Data excerpts
——————————
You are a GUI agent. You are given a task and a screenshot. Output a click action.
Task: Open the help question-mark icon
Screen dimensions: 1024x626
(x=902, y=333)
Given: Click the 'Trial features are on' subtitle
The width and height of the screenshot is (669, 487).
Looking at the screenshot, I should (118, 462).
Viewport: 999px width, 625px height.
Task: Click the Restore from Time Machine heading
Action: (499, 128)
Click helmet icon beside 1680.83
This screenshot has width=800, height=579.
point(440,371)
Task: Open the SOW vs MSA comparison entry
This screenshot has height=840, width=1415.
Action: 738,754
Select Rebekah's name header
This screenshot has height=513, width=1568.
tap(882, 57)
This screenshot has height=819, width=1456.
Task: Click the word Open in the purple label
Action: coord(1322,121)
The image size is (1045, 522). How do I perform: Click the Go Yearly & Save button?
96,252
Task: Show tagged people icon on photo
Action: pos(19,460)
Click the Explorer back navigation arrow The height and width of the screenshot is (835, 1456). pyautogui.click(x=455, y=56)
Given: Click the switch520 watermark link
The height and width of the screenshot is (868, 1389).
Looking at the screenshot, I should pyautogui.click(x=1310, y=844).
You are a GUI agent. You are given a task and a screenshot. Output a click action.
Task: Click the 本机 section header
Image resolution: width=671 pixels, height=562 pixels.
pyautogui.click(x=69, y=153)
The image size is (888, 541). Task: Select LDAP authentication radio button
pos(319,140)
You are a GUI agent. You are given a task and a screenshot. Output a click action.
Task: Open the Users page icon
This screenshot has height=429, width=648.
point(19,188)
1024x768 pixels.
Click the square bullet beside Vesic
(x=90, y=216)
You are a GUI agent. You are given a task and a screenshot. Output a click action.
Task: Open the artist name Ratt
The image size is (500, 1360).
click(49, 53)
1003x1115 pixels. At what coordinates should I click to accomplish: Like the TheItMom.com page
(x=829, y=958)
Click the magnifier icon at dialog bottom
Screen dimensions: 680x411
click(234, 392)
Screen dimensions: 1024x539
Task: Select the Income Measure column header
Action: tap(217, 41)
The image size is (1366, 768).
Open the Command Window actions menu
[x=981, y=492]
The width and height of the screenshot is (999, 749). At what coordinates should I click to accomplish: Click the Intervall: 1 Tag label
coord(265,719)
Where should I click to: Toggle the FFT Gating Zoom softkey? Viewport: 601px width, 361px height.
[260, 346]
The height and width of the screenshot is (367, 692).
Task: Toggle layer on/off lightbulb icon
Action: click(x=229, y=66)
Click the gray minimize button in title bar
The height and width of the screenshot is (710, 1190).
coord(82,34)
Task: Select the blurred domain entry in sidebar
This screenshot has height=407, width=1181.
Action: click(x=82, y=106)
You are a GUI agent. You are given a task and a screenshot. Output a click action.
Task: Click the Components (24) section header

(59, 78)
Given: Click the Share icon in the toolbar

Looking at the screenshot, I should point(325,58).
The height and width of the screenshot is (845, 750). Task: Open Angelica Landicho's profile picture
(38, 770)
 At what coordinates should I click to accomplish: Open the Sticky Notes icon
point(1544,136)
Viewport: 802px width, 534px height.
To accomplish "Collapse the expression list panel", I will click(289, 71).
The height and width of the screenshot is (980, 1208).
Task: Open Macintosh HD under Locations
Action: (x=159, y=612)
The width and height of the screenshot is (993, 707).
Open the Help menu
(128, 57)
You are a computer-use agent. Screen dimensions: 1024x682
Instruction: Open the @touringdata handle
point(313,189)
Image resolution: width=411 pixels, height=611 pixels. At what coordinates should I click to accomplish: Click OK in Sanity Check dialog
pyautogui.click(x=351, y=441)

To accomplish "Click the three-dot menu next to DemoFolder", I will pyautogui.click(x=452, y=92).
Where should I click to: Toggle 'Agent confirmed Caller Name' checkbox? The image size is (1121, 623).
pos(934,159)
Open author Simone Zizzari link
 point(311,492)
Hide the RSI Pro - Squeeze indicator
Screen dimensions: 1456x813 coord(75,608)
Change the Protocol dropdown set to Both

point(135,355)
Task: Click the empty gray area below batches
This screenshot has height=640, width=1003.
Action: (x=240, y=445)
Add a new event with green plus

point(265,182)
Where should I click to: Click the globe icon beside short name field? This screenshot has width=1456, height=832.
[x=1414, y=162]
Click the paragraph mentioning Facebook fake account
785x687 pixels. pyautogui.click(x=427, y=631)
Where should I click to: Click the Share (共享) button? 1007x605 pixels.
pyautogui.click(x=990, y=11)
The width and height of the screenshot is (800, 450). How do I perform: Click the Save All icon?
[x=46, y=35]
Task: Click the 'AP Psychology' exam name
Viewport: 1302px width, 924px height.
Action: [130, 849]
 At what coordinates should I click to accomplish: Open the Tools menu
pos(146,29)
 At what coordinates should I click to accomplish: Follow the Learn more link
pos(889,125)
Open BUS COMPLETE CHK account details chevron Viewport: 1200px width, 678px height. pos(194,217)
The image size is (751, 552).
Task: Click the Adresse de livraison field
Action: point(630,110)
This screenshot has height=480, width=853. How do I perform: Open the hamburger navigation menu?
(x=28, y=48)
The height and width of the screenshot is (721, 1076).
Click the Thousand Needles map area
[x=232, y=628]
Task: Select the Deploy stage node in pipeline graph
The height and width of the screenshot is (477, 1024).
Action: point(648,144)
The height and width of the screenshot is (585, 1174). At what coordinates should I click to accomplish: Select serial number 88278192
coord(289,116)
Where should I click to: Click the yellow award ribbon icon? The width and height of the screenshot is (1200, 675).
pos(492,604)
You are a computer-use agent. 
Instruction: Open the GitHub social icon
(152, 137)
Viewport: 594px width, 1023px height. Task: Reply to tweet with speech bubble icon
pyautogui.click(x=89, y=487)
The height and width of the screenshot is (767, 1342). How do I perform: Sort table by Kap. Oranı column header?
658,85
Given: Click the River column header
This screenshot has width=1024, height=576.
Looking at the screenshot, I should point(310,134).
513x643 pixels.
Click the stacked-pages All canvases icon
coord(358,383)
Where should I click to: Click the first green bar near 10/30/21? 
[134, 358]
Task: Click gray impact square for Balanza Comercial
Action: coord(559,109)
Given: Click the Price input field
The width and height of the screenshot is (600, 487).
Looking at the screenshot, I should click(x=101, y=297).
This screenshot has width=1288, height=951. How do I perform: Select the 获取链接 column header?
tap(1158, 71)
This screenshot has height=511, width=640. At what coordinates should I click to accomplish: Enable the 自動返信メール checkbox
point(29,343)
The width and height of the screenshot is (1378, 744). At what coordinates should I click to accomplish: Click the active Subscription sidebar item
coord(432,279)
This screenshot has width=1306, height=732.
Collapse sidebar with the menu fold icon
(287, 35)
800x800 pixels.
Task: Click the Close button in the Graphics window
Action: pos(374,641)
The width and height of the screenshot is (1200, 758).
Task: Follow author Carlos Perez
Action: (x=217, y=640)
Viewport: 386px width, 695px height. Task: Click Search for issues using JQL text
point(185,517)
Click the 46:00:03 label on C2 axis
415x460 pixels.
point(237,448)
——————————
### About this exercise
Copy out each line of the records character for character.

### Solved problem
You are a GUI agent. You are given a task and a screenshot. Output a click action.
Task: Open the help question-mark icon
Screen dimensions: 1024x626
(x=902, y=333)
Given: Click the 'Trial features are on' subtitle
The width and height of the screenshot is (669, 487).
Looking at the screenshot, I should (118, 462).
Viewport: 999px width, 625px height.
Task: Click the Restore from Time Machine heading
Action: (499, 128)
Click helmet icon beside 1680.83
This screenshot has width=800, height=579.
point(440,371)
Task: Open the SOW vs MSA comparison entry
This screenshot has height=840, width=1415.
Action: 738,754
Select Rebekah's name header
This screenshot has height=513, width=1568.
tap(882, 57)
This screenshot has height=819, width=1456.
Task: Click the word Open in the purple label
Action: coord(1322,121)
The image size is (1045, 522). How do I perform: Click the Go Yearly & Save button?
96,252
Task: Show tagged people icon on photo
Action: pos(19,460)
Click the Explorer back navigation arrow The height and width of the screenshot is (835, 1456). pyautogui.click(x=455, y=56)
Given: Click the switch520 watermark link
The height and width of the screenshot is (868, 1389).
Looking at the screenshot, I should pyautogui.click(x=1310, y=844).
You are a GUI agent. You are given a task and a screenshot. Output a click action.
Task: Click the 本机 section header
Image resolution: width=671 pixels, height=562 pixels.
pyautogui.click(x=69, y=153)
The image size is (888, 541). Task: Select LDAP authentication radio button
pos(319,140)
You are a GUI agent. You are given a task and a screenshot. Output a click action.
Task: Open the Users page icon
This screenshot has height=429, width=648.
point(19,188)
1024x768 pixels.
Click the square bullet beside Vesic
(x=90, y=216)
You are a GUI agent. You are given a task and a screenshot. Output a click action.
Task: Open the artist name Ratt
The image size is (500, 1360).
click(49, 53)
1003x1115 pixels. At what coordinates should I click to accomplish: Like the TheItMom.com page
(x=829, y=958)
Click the magnifier icon at dialog bottom
Screen dimensions: 680x411
click(234, 392)
Screen dimensions: 1024x539
Task: Select the Income Measure column header
Action: tap(217, 41)
The image size is (1366, 768).
Open the Command Window actions menu
[x=981, y=492]
The width and height of the screenshot is (999, 749). At what coordinates should I click to accomplish: Click the Intervall: 1 Tag label
coord(265,719)
Where should I click to: Toggle the FFT Gating Zoom softkey? Viewport: 601px width, 361px height.
[260, 346]
The height and width of the screenshot is (367, 692).
Task: Toggle layer on/off lightbulb icon
Action: click(x=229, y=66)
Click the gray minimize button in title bar
The height and width of the screenshot is (710, 1190).
coord(82,34)
Task: Select the blurred domain entry in sidebar
This screenshot has height=407, width=1181.
Action: click(x=82, y=106)
You are a GUI agent. You are given a task and a screenshot. Output a click action.
Task: Click the Components (24) section header

(59, 78)
Given: Click the Share icon in the toolbar

Looking at the screenshot, I should point(325,58).
The height and width of the screenshot is (845, 750). Task: Open Angelica Landicho's profile picture
(38, 770)
 At what coordinates should I click to accomplish: Open the Sticky Notes icon
point(1544,136)
Viewport: 802px width, 534px height.
To accomplish "Collapse the expression list panel", I will click(289, 71).
The height and width of the screenshot is (980, 1208).
Task: Open Macintosh HD under Locations
Action: (x=159, y=612)
The width and height of the screenshot is (993, 707).
Open the Help menu
(128, 57)
You are a computer-use agent. Screen dimensions: 1024x682
Instruction: Open the @touringdata handle
point(313,189)
Image resolution: width=411 pixels, height=611 pixels. At what coordinates should I click to accomplish: Click OK in Sanity Check dialog
pyautogui.click(x=351, y=441)

To accomplish "Click the three-dot menu next to DemoFolder", I will pyautogui.click(x=452, y=92).
Where should I click to: Toggle 'Agent confirmed Caller Name' checkbox? The image size is (1121, 623).
pos(934,159)
Open author Simone Zizzari link
 point(311,492)
Hide the RSI Pro - Squeeze indicator
Screen dimensions: 1456x813 coord(75,608)
Change the Protocol dropdown set to Both

point(135,355)
Task: Click the empty gray area below batches
This screenshot has height=640, width=1003.
Action: (x=240, y=445)
Add a new event with green plus

point(265,182)
Where should I click to: Click the globe icon beside short name field? This screenshot has width=1456, height=832.
[x=1414, y=162]
Click the paragraph mentioning Facebook fake account
785x687 pixels. pyautogui.click(x=427, y=631)
Where should I click to: Click the Share (共享) button? 1007x605 pixels.
pyautogui.click(x=990, y=11)
The width and height of the screenshot is (800, 450). How do I perform: Click the Save All icon?
[x=46, y=35]
Task: Click the 'AP Psychology' exam name
Viewport: 1302px width, 924px height.
Action: [130, 849]
 At what coordinates should I click to accomplish: Open the Tools menu
pos(146,29)
 At what coordinates should I click to accomplish: Follow the Learn more link
pos(889,125)
Open BUS COMPLETE CHK account details chevron Viewport: 1200px width, 678px height. pos(194,217)
The image size is (751, 552).
Task: Click the Adresse de livraison field
Action: point(630,110)
This screenshot has height=480, width=853. How do I perform: Open the hamburger navigation menu?
(x=28, y=48)
The height and width of the screenshot is (721, 1076).
Click the Thousand Needles map area
[x=232, y=628]
Task: Select the Deploy stage node in pipeline graph
The height and width of the screenshot is (477, 1024).
Action: point(648,144)
The height and width of the screenshot is (585, 1174). At what coordinates should I click to accomplish: Select serial number 88278192
coord(289,116)
Where should I click to: Click the yellow award ribbon icon? The width and height of the screenshot is (1200, 675).
pos(492,604)
You are a computer-use agent. 
Instruction: Open the GitHub social icon
(152, 137)
Viewport: 594px width, 1023px height. Task: Reply to tweet with speech bubble icon
pyautogui.click(x=89, y=487)
The height and width of the screenshot is (767, 1342). How do I perform: Sort table by Kap. Oranı column header?
658,85
Given: Click the River column header
This screenshot has width=1024, height=576.
Looking at the screenshot, I should point(310,134).
513x643 pixels.
Click the stacked-pages All canvases icon
coord(358,383)
Where should I click to: Click the first green bar near 10/30/21? 
[134, 358]
Task: Click gray impact square for Balanza Comercial
Action: coord(559,109)
Given: Click the Price input field
The width and height of the screenshot is (600, 487).
Looking at the screenshot, I should click(x=101, y=297).
This screenshot has width=1288, height=951. How do I perform: Select the 获取链接 column header?
tap(1158, 71)
This screenshot has height=511, width=640. At what coordinates should I click to accomplish: Enable the 自動返信メール checkbox
point(29,343)
The width and height of the screenshot is (1378, 744). At what coordinates should I click to accomplish: Click the active Subscription sidebar item
coord(432,279)
This screenshot has width=1306, height=732.
Collapse sidebar with the menu fold icon
(287, 35)
800x800 pixels.
Task: Click the Close button in the Graphics window
Action: pos(374,641)
The width and height of the screenshot is (1200, 758).
Task: Follow author Carlos Perez
Action: (x=217, y=640)
Viewport: 386px width, 695px height. Task: Click Search for issues using JQL text
point(185,517)
Click the 46:00:03 label on C2 axis
415x460 pixels.
point(237,448)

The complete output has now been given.